── Text provided

Collège Jean de la Mennais is a French private mixed secondary school on the South Shore of Montreal, Québec, Canada  at 870 Chemin de Saint-Jean in the  municipality of La Prairie. As of 2007, the school had about 1750 elementary and high school students. Collège Jean de la Mennais was once directed by religious brothers, although today it is directed by a secular administration. The faculty is mixed between secular and religious personnel. On the school grounds there is a private cemetery which holds the graves of brothers connected to the school.

History
The institution was officially founded by the Brothers of Christian Instruction in 1890, an international Christian educational organization founded in 1819 in France by two priests: Gabriel Deshayes and Jean-Marie de la Mennais for the instruction of youth that has education institutions all over the world. The school was named Jean de la Mennais in 1972 in honor of Jean-Marie Robert de la Mennais, co-founder of the Brothers of Christian Instruction. Other schools in many other countries including France and Japan have the same or very similar name to Jean de la Mennais. Although it only had high school beforehand, elementary grades 5 and 6 were introduced in 1999.

Today

Environment
The school is very well equipped and modern with recent computer labs, new science labs, a freshly renovated cafeteria, big classrooms, a dance studio, two sport complexes with a pool and three gyms including one synthetic grass gym for indoor soccer and golf.

────

→ Exercise requirements:
- A) Say whether each statement below agrees with the text about Collège Jean de la Mennais. Answer yes or no, and quote the words from that text that decide it.
(i) The school received the name Jean de la Mennais in 1890.
(ii) Elementary grades 5 and 6 were added to the school in 1999.
(iii) Religious brothers direct the school today.
- B) Answer these questions from the text about Collège Jean de la Mennais.
(i) What is the school's street address?
(ii) In what year and in which country were the Brothers of Christian Instruction founded?
(iii) How many gyms does the school have?

── Data segment

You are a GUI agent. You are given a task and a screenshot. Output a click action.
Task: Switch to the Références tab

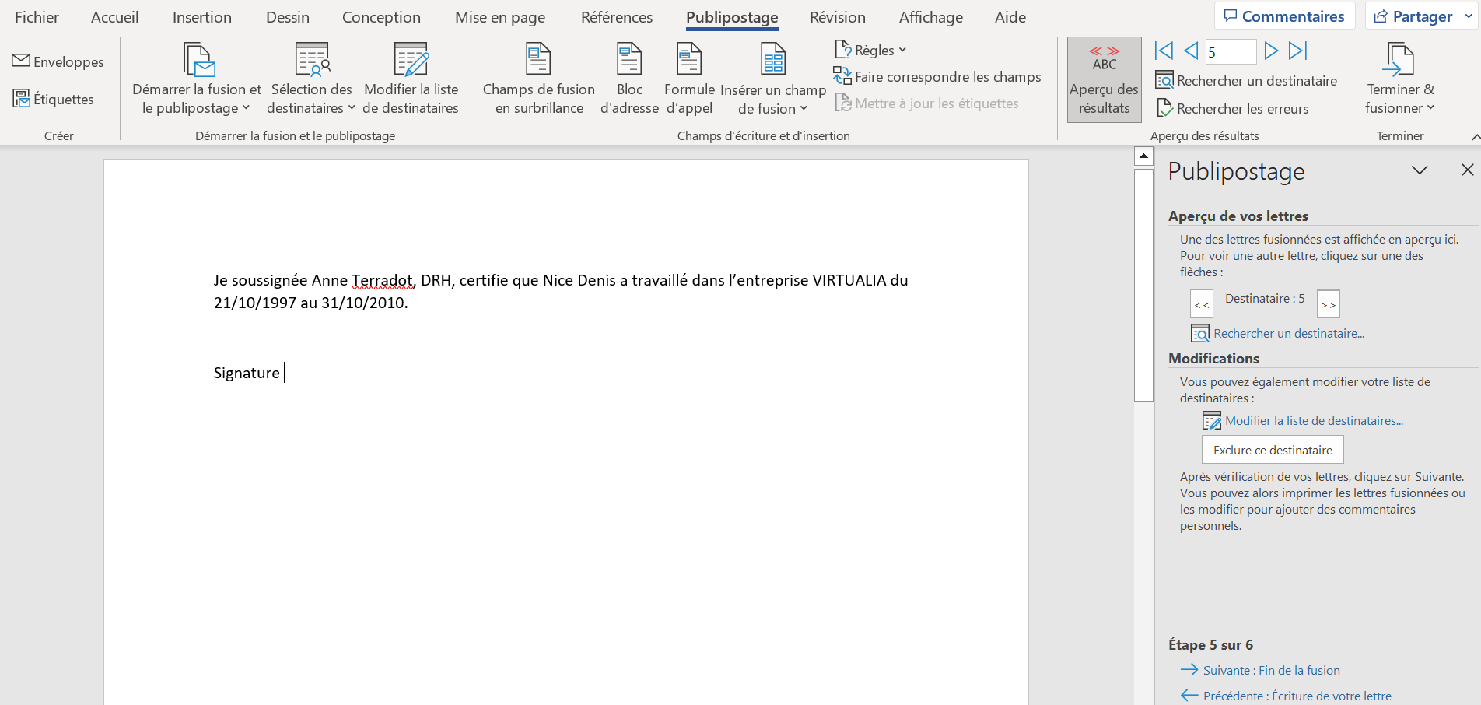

────

→ Task responses:
- A)
(i) No: "The school was named Jean de la Mennais in 1972"
(ii) Yes: "elementary grades 5 and 6 were introduced in 1999"
(iii) No: "today it is directed by a secular administration"

- B)
(i) 870 Chemin de Saint-Jean
(ii) 1819, in France
(iii) Three